Apparently, the “oldest existing mechanical air gun is a bellows air gun dating back to about 1580”. It functioned like a blowgun but used a bellows instead of your lungs and was mainly used with large darts as projectiles. The bellows was located inside the wide buttstock and functioned with a v-spring that produced low pressure when compressing the bellows (coil spring not invented yet). I’m not sure if this would make the rifle a PCP or a springer or maybe a single stroke pneumatic. It looks like the Germans were likely the airgun leaders back then.

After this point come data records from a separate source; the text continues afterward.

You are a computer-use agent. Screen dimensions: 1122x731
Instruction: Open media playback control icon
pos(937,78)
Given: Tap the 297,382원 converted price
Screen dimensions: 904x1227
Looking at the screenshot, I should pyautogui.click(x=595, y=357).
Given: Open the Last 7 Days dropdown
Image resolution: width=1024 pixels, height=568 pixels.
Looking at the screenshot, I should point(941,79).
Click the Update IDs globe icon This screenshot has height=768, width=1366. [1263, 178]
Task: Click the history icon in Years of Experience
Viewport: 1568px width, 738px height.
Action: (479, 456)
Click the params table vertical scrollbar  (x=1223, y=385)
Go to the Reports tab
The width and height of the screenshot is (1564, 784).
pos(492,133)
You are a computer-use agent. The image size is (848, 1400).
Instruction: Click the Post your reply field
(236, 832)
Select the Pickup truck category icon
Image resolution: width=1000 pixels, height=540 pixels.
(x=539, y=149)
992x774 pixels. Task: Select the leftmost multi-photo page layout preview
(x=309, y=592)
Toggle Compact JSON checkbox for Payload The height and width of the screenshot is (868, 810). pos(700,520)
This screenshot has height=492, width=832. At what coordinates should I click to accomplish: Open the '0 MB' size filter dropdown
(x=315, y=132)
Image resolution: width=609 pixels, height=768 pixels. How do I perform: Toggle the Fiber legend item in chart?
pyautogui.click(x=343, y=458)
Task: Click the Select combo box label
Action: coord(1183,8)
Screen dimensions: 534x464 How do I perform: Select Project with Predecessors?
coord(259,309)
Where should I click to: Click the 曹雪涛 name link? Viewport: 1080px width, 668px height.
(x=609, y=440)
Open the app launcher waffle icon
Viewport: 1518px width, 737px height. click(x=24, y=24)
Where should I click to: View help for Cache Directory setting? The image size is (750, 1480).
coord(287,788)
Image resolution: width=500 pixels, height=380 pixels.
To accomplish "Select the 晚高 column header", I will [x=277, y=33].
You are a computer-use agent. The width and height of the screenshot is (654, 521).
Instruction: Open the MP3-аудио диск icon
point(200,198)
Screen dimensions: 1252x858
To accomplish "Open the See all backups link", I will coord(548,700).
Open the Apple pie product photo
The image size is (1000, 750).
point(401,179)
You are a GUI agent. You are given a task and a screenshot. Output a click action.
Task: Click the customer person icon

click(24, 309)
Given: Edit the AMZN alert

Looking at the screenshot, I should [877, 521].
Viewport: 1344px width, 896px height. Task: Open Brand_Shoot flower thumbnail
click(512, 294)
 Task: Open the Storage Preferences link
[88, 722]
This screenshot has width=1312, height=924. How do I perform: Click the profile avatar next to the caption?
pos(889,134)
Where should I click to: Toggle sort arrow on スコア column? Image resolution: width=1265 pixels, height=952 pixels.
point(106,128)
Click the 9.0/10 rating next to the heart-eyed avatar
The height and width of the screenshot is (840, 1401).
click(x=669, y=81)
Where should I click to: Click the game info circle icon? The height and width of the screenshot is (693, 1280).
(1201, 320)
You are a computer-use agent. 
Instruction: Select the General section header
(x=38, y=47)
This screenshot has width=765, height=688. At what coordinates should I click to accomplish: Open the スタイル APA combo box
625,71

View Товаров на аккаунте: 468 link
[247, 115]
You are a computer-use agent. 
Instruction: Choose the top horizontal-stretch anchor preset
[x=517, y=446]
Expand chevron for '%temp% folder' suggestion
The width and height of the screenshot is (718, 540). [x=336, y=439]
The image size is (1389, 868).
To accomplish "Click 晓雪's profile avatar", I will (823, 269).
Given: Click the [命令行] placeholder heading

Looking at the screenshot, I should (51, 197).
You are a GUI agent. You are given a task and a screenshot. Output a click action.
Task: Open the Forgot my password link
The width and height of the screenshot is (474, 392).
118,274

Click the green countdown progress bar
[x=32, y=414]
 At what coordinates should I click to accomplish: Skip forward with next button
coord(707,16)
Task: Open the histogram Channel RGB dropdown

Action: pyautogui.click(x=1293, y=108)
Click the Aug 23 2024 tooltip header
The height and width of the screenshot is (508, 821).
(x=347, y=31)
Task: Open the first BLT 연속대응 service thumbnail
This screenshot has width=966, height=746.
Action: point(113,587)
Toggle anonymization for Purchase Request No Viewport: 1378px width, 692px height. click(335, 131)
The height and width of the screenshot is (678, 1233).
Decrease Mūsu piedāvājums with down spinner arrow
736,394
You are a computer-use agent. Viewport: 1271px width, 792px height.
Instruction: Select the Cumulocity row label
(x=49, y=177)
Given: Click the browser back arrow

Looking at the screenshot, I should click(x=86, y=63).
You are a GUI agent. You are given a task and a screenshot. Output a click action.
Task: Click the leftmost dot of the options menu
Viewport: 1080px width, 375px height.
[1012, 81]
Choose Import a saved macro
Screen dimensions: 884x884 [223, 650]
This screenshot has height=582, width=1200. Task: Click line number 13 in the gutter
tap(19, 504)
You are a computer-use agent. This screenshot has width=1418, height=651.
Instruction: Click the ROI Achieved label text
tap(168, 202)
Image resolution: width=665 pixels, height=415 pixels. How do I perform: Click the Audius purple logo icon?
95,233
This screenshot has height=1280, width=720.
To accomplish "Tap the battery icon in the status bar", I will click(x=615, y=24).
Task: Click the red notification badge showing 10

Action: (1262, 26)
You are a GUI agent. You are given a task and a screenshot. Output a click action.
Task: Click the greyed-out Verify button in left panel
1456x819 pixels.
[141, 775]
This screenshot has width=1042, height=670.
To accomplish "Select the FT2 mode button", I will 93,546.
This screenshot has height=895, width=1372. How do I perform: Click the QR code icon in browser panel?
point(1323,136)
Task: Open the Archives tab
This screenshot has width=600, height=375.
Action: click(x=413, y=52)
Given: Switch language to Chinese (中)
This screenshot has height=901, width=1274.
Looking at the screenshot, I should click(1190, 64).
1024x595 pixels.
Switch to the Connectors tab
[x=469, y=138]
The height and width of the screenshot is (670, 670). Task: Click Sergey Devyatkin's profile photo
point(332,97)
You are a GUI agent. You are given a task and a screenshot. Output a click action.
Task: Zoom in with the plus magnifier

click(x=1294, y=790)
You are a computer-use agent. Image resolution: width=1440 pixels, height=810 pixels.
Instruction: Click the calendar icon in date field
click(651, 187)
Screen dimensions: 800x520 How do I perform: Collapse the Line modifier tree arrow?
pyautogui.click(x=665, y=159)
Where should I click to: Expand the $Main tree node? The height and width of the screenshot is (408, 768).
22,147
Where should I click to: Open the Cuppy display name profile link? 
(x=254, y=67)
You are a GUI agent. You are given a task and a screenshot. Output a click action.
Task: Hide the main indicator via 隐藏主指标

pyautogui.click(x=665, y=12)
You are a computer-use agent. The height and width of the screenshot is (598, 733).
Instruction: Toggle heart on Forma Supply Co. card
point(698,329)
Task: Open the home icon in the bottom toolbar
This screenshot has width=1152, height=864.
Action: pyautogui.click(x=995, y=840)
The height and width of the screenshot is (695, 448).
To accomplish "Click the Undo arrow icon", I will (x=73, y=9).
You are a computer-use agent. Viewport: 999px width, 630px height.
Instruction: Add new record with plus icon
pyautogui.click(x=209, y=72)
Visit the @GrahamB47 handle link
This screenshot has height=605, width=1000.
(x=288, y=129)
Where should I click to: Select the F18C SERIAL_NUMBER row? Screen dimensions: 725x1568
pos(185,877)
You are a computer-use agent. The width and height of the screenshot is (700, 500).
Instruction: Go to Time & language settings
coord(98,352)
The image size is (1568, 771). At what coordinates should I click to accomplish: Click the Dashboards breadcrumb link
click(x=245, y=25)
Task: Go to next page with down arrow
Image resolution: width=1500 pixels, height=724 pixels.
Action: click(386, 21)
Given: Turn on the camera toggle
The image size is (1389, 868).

The next documentation I found was for the Girandoni air rifle from over 250 years ago. “The gun was developed in 1768 or 1769 by the Tyrolean watchmaker, mechanic and gunsmith Bartholomäus Girandoni and is sometimes referred to as the Girandoni air rifle”. Contrary to what most people think, the PCP design has a long history. The old Girardoni repeating air rifle was a 20 shot repeater PCP. It took about 1500 strokes on a hand pump to fill the buttstock reservoir. A soldier carrying one of these rifles would also have a couple of extra buttstock air reservoirs and several tubes of lead round ball ammo. “A skilled shooter could fire off one magazine in about thirty seconds. A shot from this air gun could penetrate a one-inch-thick (2.5 cm) wooden board at a hundred paces, an effect roughly equal to that of a modern 9mm or .45 ACP caliber pistol.”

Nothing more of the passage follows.